Defendants contend that the press has no constitutional right of access to inmates for confidential interviews and urge that the same Bureau policy which permits contact between prisoners and the media both through uncensored mail and by casual conversations held in the course of prison tours2 provides sufficient access and is not arbitrary.

The Court denied a temporary restraining order immediately after the complaint was filed. Thereafter a hearing was promptly held on the prayer for preliminary injunction. Testimony was taken from several penal experts3 and the parties have filed detailed briefs. With consent of the parties the matter was submitted to the Court for final decision on the merits following the hearing.4

There are few decisions that have considered whether the First Amendment implicitly guarantees access to news sources under special conditions such as those here presented.5 While the right to publish is firmly established, the Amendment's implications in terms of access are not resolved. There is, of course, an absolute right of privacy which the press cannot invade. An individual may refuse to be interviewed. Those who wish to consult or meet in private for the day-to-day conduct of public or business affairs may, in furtherance of their own common right to privacy, exclude the media. These commonly accepted situations are, however, obviously quite distinct from the special circumstances presented by this particular controversy. Here the Bureau has not denied the press access to its own personnel. Rather, it has imposed a bar on persons placed in its care by the courts who may wish to talk with the press and are willing to be interviewed.
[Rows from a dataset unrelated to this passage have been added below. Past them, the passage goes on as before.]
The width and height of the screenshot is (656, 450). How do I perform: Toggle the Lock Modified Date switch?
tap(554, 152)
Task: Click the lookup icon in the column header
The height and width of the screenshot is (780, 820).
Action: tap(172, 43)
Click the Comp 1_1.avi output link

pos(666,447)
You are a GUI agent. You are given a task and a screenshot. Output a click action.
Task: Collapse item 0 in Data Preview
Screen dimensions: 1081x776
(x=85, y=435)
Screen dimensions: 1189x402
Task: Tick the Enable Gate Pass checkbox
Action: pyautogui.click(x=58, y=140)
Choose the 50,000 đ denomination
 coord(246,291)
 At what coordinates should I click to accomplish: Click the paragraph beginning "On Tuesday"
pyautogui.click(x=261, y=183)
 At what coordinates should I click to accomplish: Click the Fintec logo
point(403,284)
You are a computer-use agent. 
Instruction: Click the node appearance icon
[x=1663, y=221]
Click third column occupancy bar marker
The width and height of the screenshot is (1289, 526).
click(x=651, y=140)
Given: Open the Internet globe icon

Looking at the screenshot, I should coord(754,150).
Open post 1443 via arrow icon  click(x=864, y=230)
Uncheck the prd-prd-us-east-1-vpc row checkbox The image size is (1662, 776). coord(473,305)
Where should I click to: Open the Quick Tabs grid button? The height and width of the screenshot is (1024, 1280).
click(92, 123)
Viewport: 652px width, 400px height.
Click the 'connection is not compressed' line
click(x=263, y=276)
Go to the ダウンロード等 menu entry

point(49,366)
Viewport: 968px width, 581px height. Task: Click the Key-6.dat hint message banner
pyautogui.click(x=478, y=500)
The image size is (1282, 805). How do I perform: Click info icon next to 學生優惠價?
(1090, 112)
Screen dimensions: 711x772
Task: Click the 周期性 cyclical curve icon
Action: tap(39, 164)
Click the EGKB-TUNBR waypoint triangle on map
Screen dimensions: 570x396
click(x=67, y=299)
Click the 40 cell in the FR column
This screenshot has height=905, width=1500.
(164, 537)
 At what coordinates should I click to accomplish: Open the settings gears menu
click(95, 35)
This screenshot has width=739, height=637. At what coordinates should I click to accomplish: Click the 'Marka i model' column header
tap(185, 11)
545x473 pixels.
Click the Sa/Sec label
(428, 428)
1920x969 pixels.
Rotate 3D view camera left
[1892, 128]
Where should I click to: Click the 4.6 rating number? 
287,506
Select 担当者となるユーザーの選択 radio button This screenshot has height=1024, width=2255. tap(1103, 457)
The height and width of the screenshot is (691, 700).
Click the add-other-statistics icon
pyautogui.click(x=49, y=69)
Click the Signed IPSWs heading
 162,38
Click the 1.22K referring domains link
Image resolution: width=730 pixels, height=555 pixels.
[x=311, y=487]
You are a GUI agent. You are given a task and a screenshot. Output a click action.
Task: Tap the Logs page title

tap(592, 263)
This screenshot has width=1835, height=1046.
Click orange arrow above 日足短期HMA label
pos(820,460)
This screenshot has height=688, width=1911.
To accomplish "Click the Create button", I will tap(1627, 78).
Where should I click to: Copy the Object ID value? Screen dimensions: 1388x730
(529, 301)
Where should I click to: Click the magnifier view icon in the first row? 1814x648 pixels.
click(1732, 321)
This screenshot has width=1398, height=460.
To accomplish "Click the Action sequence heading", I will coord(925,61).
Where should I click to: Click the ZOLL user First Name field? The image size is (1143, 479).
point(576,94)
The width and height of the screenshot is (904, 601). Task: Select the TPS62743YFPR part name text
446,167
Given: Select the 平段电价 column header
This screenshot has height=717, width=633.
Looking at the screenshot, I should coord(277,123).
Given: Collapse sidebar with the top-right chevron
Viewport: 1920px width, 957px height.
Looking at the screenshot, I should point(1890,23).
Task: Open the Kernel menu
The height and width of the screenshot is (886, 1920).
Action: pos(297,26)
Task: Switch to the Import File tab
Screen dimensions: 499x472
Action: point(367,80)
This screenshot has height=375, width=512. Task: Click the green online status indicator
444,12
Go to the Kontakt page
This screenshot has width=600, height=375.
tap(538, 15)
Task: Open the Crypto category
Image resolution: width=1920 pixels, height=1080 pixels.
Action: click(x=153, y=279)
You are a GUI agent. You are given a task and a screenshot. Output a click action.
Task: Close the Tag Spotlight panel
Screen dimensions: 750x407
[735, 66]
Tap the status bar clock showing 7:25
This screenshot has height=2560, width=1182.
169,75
There is no law that deprives prisoners of their right to speech by communicating with the press. Indeed, the courts have repeatedly been at pains to point out that the fact of conviction does not automatically deprive prisoners of rights guaranteed under the Constitution. "A prisoner does not shed his First Amendment rights at the prison portals." Brown v. Peyton, 437 F.2d 1228, 1230 (4th Cir. 1971). Indeed, "A prisoner retains all the rights of an ordinary citizen except those expressly, or by necessary implication, taken from him by law." Coffin v. Reichard, 143 F.2d 443, 445 (6th Cir. 1944), cert. denied, 325 U.S. 887, 65 S.Ct. 1568, 89 L.Ed. 2001 (1945). While "lawful incarceration brings about the necessary withdrawal or limitation of many privileges and rights . . .," reasonable necessity, to be determined on a case-by-case basis, must dictate any official retraction of such rights. Price v. Johnston, 334 U.S. 266, 285-286, 68 S.Ct. 1049, 1060, 92 L.Ed. 1356 (1948). The courts have repeatedly preserved First Amendment rights of prisoners to the free exercise of religion, Cooper v. Pate, 378 U.S. 546, 84 S.Ct. 1733, 12 L.Ed.2d 1030 (1964); Brown v. Peyton, supra; Barnett v. Rodgers, 133 U.S.App.D.C. 296, 410 F.2d 995 (1969); Long v. Parker, 390 F.2d 816 (3rd Cir. 1968); to receive mail, Palmigiano v. Travisono, 317 F. Supp. 776 (D.R.I. 1970); to receive newsletters, Fortune Society v. McGinnis, 319 F.Supp. 901 (S.D.N.Y. 1970); and, notably, to communicate with the press by uncensored mail concerning prison management, treatment of offenders, or personal grievances, Nolan v. Fitzpatrick, 451 F.2d 545 (1st Cir. 1971).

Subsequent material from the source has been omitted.